The Real Deal
October 2007

HOW TO WEATHER THE STORM

Residential brokers share their tips for staying afloat
in today's climate

By C. J. Hughes

There's a saying among sailors that anyone can sail in strong winds, but it takes skill to sail in light winds. The same holds true for the real estate industry, where the ongoing credit crunch is taking the wind out of brokers' sails.

While broker ranks haven't significantly thinned yet, tougher market conditions could mean more brokers dropping out of the ranks in the future, making it especially important to have an edge on the competition.

Brokers have plenty of suggestions for staying on top of a changing market, including pricing properties correctly, persuading sellers to be realistic and knowing where to get financing as lenders get tighter with money.
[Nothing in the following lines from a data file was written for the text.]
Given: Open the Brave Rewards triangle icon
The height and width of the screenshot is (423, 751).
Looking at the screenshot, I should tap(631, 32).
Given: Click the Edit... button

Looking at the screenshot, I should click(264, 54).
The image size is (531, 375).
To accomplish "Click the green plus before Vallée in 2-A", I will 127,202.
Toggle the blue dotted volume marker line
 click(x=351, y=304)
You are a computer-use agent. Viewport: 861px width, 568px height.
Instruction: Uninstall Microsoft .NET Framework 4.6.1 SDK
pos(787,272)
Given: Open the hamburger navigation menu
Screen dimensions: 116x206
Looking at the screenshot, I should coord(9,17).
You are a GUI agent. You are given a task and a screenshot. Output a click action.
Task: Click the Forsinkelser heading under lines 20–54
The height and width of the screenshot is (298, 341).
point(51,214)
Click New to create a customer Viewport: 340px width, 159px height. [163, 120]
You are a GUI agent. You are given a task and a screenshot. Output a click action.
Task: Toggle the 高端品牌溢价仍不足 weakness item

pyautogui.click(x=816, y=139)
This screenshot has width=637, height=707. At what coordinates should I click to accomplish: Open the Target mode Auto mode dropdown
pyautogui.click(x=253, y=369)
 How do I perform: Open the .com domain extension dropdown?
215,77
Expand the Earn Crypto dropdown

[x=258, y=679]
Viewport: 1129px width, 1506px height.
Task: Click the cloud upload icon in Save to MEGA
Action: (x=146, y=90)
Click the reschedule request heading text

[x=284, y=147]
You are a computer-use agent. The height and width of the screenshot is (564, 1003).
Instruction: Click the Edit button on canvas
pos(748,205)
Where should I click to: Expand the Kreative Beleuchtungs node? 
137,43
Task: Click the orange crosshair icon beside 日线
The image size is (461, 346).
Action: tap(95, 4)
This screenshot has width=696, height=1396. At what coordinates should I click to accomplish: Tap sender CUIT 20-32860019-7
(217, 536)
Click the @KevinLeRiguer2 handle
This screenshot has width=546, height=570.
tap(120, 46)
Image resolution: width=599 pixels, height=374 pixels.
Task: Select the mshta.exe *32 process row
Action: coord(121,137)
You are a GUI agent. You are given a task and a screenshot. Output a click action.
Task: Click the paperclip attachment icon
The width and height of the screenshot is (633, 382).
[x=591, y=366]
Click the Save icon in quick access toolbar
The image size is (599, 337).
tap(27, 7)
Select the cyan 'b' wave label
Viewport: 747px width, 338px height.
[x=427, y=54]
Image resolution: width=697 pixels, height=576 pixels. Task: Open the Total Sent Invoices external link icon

Brokers now warn clients to be even more diligent about getting their financial houses in order and to put remodeling plans on hold until they actually own the home.

"When the market is strong, everybody thinks they could do well," said Carrie Chiang, senior vice president with the Corcoran Group, who for 20 years has been selling homes in New York, most of them priced upwards of $10 million. But when the market is down, "it requires expertise to advise buyers or sellers properly."

Today, the best price can be lower than what sellers are seeking.

One Upper East Side seller had trouble coming to terms with market realities. He recently priced his co-op for $2,000 a square foot, a price that Chiang believed was far too high.

"But he wouldn't listen, so I had to drop him," she said. After all, surviving depends on commissions, and shopping a property that has no chance of finding a buyer could be a waste of resources and time, according to Chiang.

Brokers don't need third-quarter reports to know that that there's been a perceptible change in the sales climate over the past few months, and that homes aren't changing hands quite as quickly.

Most industries experiencing a slowdown would see jobs lost. Brokers are realizing that possibility is distinct.

"I almost wish some brokers would be laid off because they don't know what they are doing," Chiang joked.

Any thinning of the ranks of brokers could be seen as a natural market response to a workforce that in recent years has ballooned.

How large? Today, in New York City, there are more than 42,000 licensed salespeople, versus about 20,000 two decades ago, according to Esther Muller, co-founder of the Academy for Continuing Education, which offers popular real estate classes.

Muller suggests that to survive, brokers need to be more knowledgeable than before about where buyers can turn to get the financing needed to buy a home.

Having an ample supply of mortgage broker contacts in the Rolodex is also useful when credit lines are becoming harder to come by.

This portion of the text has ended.